After webpack has read the configuration file, the running process is roughly as follows:

  1. Read the configuration parameters of webpack;
  2. Start webpack, create compiler object, and start parsing the project;
  3. Start parsing from the entry file entry, and find the ** dependency module** it imported, recursively traverse the analysis, and form the ** dependency tree**;
  4. Use the corresponding Loader to convert the dependency module files for different file types resources, and finally convert them into valid modules of webpack;
  5. During the compilation process, webpack throws some hooks through the publish subscription mode, and webpack's Plugin is listened to various hooks, Execute plug-in tasks, expand the functions of webpack, and interfere with the output results.
  6. According to the output configuration output, the packaged built resource file is output.

The compiler object is a global singleton that controls the entire webpack construction process.

During the build process, a context object compilation of the current build will also be generated, which contains all the information of the current build. During each hot update or rebuild, compiler will generate a new compilation object, responsible for the current build process.

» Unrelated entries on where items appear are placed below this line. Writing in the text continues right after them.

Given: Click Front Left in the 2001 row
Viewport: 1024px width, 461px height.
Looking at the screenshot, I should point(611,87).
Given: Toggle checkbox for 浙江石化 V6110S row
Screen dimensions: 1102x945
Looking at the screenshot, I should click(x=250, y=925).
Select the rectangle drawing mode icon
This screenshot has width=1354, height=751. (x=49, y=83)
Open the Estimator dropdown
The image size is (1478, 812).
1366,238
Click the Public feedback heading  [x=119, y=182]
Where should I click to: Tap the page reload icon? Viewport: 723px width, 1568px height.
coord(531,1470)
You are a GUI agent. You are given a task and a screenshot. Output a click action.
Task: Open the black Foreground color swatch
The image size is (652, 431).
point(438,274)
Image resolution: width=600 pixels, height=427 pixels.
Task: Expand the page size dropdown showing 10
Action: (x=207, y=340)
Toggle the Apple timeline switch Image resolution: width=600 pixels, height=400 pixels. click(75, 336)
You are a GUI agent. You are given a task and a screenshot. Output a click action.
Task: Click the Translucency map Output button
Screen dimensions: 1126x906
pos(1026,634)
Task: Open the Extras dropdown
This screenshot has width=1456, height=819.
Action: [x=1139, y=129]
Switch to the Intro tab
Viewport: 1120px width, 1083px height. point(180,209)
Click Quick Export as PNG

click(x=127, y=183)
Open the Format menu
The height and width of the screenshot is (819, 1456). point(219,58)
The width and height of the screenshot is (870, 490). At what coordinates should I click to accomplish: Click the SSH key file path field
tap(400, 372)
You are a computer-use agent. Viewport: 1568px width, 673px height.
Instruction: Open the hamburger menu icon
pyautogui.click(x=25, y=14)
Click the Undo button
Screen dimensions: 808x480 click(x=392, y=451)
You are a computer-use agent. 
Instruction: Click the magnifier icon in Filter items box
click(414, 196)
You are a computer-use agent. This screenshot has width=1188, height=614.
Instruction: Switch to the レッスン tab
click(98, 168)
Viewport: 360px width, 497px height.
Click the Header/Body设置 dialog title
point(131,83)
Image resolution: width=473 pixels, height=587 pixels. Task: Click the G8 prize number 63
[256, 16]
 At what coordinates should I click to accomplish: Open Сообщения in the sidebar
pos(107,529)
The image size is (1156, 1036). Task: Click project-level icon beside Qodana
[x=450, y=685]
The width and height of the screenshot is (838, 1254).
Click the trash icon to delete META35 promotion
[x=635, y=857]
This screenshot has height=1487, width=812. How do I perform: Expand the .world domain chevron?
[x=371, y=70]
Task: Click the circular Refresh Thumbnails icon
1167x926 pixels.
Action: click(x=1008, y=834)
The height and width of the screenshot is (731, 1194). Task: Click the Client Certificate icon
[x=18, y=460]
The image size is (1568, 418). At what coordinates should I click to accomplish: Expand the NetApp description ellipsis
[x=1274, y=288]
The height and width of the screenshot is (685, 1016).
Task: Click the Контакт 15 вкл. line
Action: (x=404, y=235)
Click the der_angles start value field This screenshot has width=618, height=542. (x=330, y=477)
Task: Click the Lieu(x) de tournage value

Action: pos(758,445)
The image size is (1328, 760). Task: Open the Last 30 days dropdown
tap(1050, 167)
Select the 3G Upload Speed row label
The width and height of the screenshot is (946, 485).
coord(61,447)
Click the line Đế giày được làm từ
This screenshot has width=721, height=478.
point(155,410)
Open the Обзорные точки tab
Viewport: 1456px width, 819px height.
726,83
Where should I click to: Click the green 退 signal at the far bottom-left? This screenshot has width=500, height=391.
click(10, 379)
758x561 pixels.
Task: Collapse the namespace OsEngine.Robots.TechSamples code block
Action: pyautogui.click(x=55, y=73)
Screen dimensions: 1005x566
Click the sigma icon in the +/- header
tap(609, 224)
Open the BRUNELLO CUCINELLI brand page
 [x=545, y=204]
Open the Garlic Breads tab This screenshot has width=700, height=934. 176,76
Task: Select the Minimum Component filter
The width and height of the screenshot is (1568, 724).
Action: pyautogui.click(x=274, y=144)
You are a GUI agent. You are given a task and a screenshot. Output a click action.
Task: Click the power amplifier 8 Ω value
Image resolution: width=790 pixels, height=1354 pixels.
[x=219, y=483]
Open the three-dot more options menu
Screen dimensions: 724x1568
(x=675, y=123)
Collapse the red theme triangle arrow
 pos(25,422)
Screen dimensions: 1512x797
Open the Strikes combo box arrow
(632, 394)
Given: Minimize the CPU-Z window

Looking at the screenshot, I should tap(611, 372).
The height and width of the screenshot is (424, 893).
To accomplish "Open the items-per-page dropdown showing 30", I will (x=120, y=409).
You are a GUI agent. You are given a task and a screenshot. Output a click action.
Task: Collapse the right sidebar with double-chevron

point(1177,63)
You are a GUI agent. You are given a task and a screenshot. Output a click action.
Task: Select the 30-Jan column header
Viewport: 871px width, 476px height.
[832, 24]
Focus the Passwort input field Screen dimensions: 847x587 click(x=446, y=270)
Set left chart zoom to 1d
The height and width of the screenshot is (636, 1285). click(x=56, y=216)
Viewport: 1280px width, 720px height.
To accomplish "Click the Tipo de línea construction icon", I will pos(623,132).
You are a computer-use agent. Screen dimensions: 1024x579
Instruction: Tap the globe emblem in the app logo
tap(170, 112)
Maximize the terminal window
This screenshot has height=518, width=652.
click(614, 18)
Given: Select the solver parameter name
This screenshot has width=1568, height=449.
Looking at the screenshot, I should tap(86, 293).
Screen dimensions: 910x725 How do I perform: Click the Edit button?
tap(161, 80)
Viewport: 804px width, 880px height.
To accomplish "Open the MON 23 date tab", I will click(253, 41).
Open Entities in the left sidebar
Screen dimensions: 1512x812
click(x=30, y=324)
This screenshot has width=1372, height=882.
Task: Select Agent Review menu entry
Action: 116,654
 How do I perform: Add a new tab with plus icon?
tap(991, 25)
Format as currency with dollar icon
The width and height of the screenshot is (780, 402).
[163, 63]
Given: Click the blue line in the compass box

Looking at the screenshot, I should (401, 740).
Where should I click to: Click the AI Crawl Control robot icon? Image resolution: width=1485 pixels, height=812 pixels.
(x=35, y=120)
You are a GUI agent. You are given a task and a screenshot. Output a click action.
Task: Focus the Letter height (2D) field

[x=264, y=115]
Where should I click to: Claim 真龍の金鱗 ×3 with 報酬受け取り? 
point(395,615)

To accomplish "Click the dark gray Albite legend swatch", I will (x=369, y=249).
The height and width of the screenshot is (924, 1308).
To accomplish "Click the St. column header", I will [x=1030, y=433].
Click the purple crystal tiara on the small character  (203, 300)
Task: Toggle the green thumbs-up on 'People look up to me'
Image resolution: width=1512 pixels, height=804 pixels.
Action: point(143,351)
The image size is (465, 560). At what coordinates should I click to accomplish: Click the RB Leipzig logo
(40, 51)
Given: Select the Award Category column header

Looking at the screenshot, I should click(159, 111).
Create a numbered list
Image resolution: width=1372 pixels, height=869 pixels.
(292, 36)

The dependencies between each module depend on the AST syntax tree. After each module file is parsed through Loader, The AST syntax tree of module code will be generated through the acorn library. Through the syntax tree, you can analyze whether this module has dependent modules. Then continue to loop through the compilation and parsing of the next module.

Finally, the bundle file built by webpack is a IIFE execution function.

// Minimize package output file under webpack5
;(() => {
  // webpack module file content
  var __webpack_modules__ = {
    'entry.js': (modules) => {
      /* ... */
    },
    'other.js': (__unused_webpack_module, __unused_webpack_exports, __webpack_require__) => {
      /* ... */
    },
  }

  // Module Cache
  var __webpack_module_cache__ = {}

  // The require function
  function __webpack_require__(moduleId) {
    // Check if module is in cache
    var cachedModule = __webpack_module_cache__[moduleId]
    if (cachedModule !== undefined) {
      return cachedModule.exports
    }
    // Create a new module (and put it into the cache)
    var module = (__webpack_module_cache__[moduleId] = {
      // no module.id needed
      // no module.loaded needed
      exports: {},
    })

    // Execute the module function
    __webpack_modules__[moduleId](module, module.exports, __webpack_require__)

    // Return the exports of the module
    return module.exports
  }

  // startup
  // Load entry module and return exports
  // This entry module can't be inlined because the eval devtool is used.
  var __webpack_exports__ = __webpack_require__('entry.js')
})()

In the package demo above, there are only three variables and one function method in the entire immediate execution function. __webpack_modules__ stores the JS content of each compiled file module. __webpack_module_cache__ is used for module cache. __webpack_require__ is a set of dependency introduction functions implemented internally by Webpack. The last sentence is the starting point of the code running, starting from the entry file and starting the entire project.

__webpack_require__ module introduces functions. When we develop modularly, we usually use ES Module or CommonJS specification to export/introduce dependent modules. When webpack is packaged and compiled, it will be replaced with its own __webpack_require__ to implement the module introduction and export, thereby implementing the module caching mechanism and smoothing out some differences between different module specifications.